Aujourd’hui, le ton est bien différent. De nombreux dirigeants constatent des baisses de 30 % de leurs aides, parfois de plusieurs dizaines de milliers d’euros. Certains trésoriers doivent trouver, dans l’urgence, quelques milliers d’euros pour maintenir un emploi ou équilibrer leur budget. La solution la plus courante reste le retour à l’événementiel : lotos, tombolas, ventes de produits ou soirées caritatives. Ce réflexe, hérité d’un ancien modèle, traduit un certain conservatisme, malgré les leçons du passé récent.
Un club de rugby, par exemple, affiche aujourd’hui un budget de 250 000 euros dont 169 000 provenant d’actions lucratives. Le phénomène est généralisé : face à la baisse des subventions, les associations se replient sur l’événementiel.
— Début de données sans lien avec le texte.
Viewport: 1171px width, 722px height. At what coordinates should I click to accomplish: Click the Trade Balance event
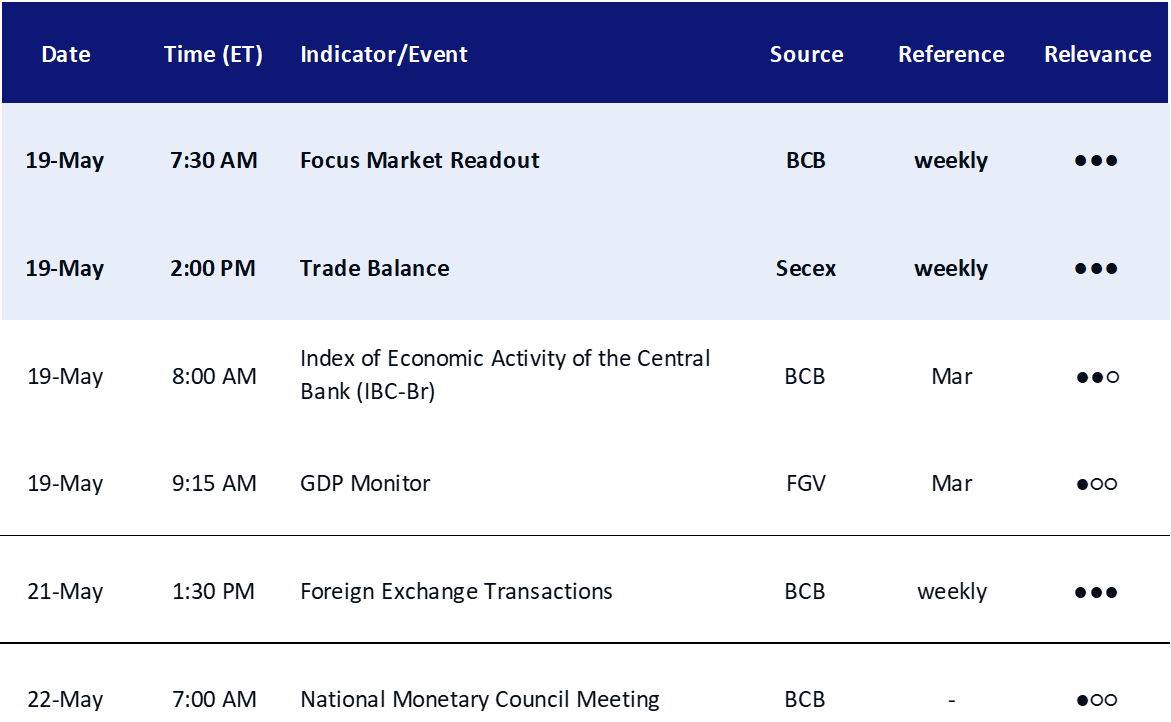tap(375, 268)
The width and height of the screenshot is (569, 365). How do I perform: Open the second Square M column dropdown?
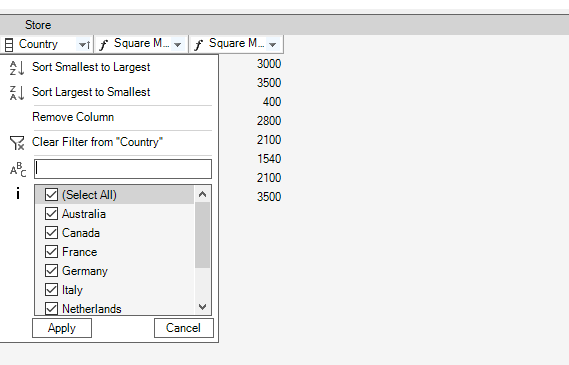click(x=273, y=45)
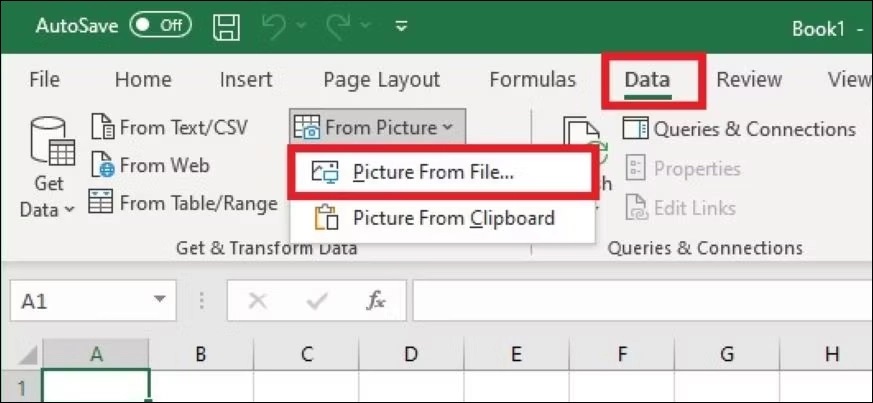Screen dimensions: 873x403
Task: Open the Name Box dropdown arrow
Action: pyautogui.click(x=159, y=300)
Mais si une nouvelle crise venait à paralyser la vie quotidienne, que deviendraient ces structures ? Beaucoup répondent encore : « L’État interviendra, comme la dernière fois. »
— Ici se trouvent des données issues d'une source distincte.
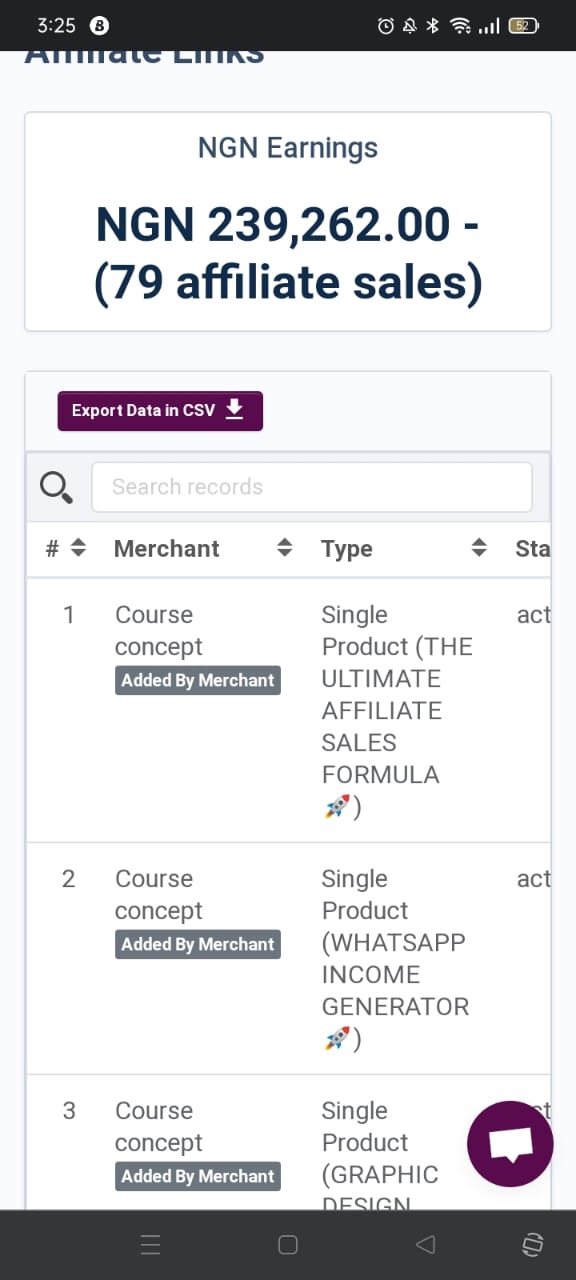Toggle sort on the Merchant column
Image resolution: width=576 pixels, height=1280 pixels.
point(285,548)
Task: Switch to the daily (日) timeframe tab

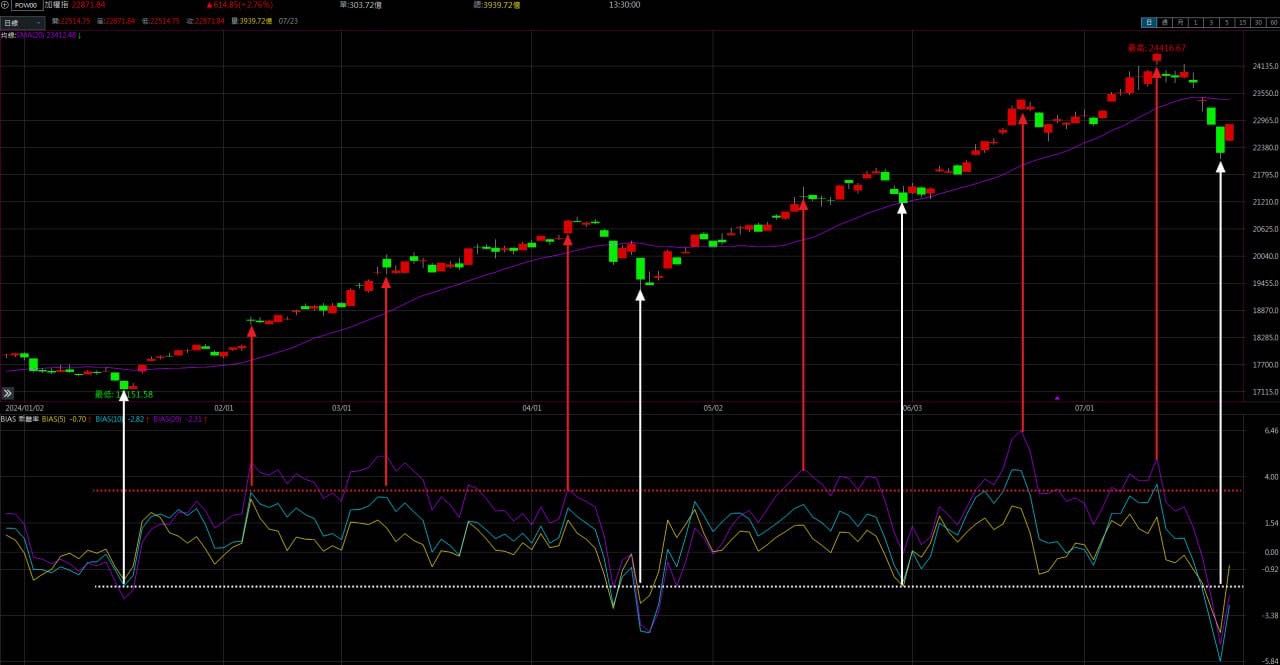Action: [1149, 22]
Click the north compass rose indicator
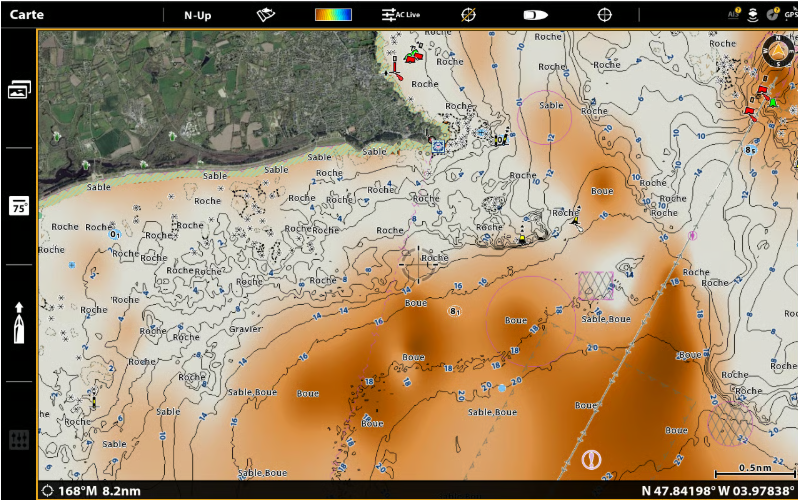This screenshot has height=500, width=798. point(778,51)
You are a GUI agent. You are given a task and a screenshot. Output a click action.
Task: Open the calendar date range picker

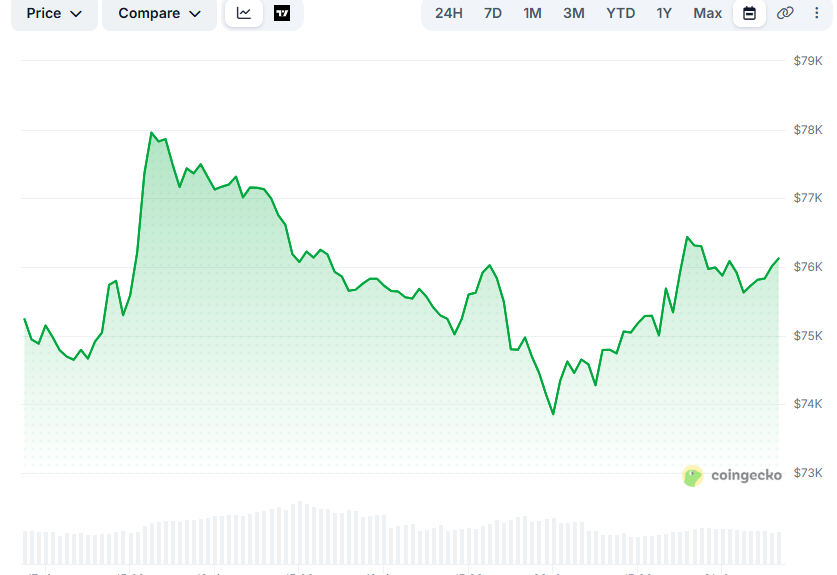pyautogui.click(x=749, y=14)
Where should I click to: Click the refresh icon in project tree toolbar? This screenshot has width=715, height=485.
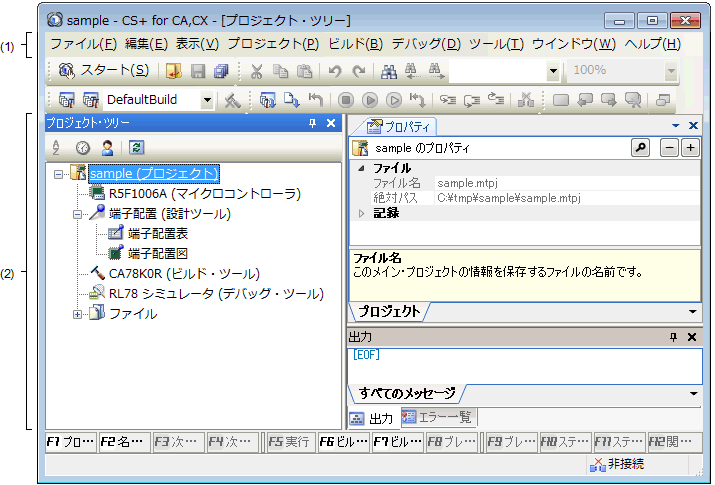pos(136,147)
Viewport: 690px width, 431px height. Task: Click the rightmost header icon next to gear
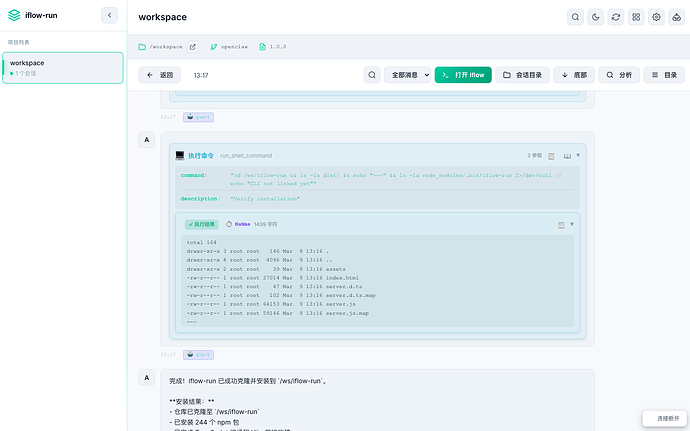click(x=676, y=17)
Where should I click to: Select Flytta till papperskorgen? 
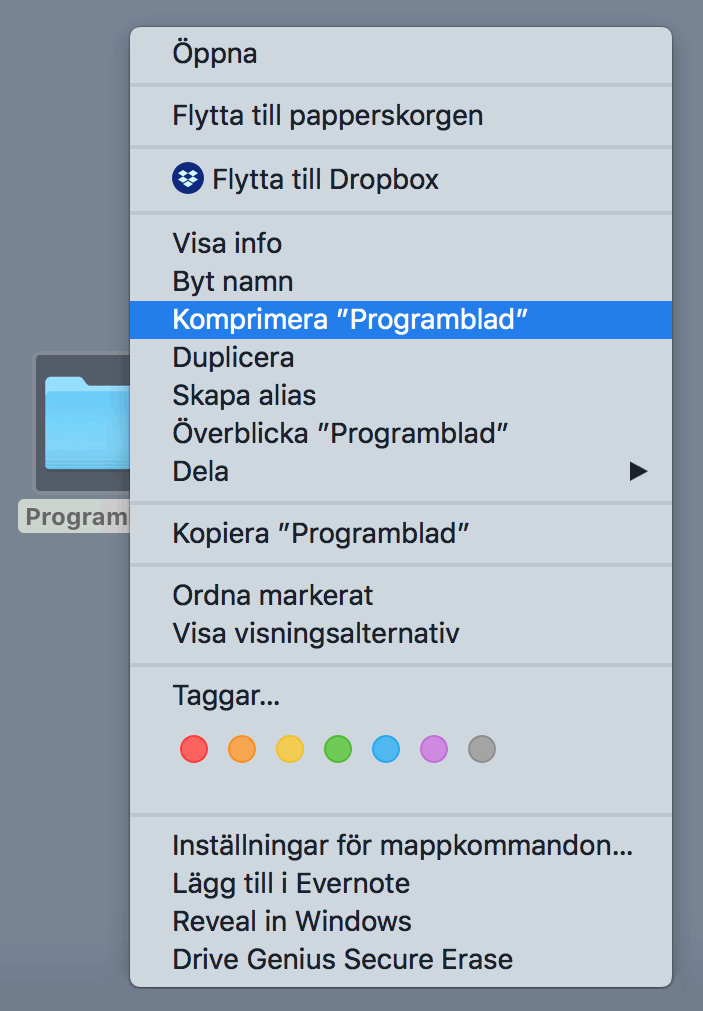click(x=327, y=115)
Cette logique entretient une dépendance structurelle. La perte d’une subvention, même modeste, crée une forte pression psychologique et oblige à repenser le modèle économique. Pourtant, la plupart des dirigeants préfèrent reproduire les mêmes mécanismes plutôt que d’engager un véritable changement.
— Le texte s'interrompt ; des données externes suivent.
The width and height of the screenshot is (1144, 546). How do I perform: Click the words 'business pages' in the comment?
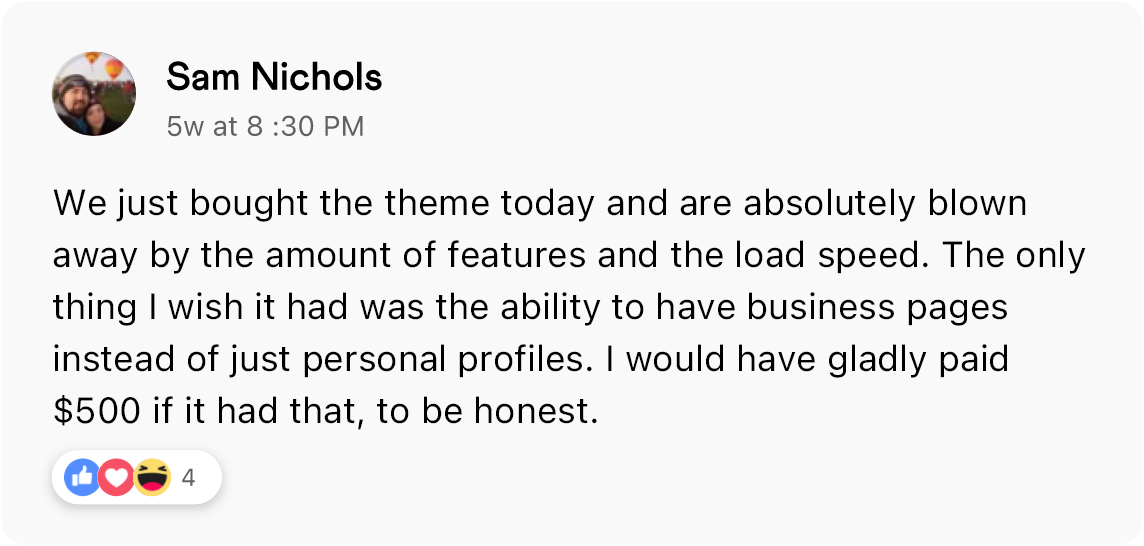click(x=894, y=308)
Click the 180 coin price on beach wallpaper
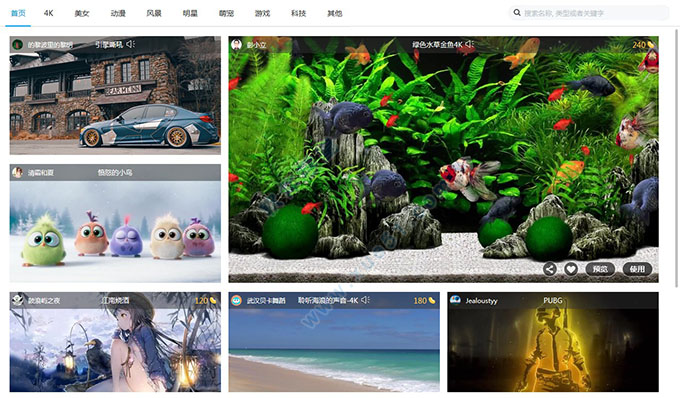 coord(425,300)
Certains misent sur le sponsoring privé, d’autres sur le lobbying local pour tenter de préserver les aides publiques. Le modèle dominant des associations sportives reste fondé sur une architecture ancienne : ASL (Adhérents et Subvention Locale), devenue AESL (Adhérent, Événementiel et Subvention Locale), voire AEMS (Adhérent, Événementiel, Mécénat et Subvention). Dans les faits, mécénat et événementiel servent surtout de variables d’ajustement en fonction du niveau de subvention obtenu.
L’échec du modèle subventionné
La subvention publique demeure au cœur du financement des associations sportives. Ce système crée une illusion de stabilité et nourrit un récit institutionnel déconnecté de la réalité. Les associations, encouragées à compenser les manques des politiques publiques, se sont retrouvées à gérer des missions autrefois assumées par d’autres acteurs. Les budgets alloués à ces actions ont souvent été divisés par cinq, tandis que les structures sportives devenaient sous-traitantes de projets publics.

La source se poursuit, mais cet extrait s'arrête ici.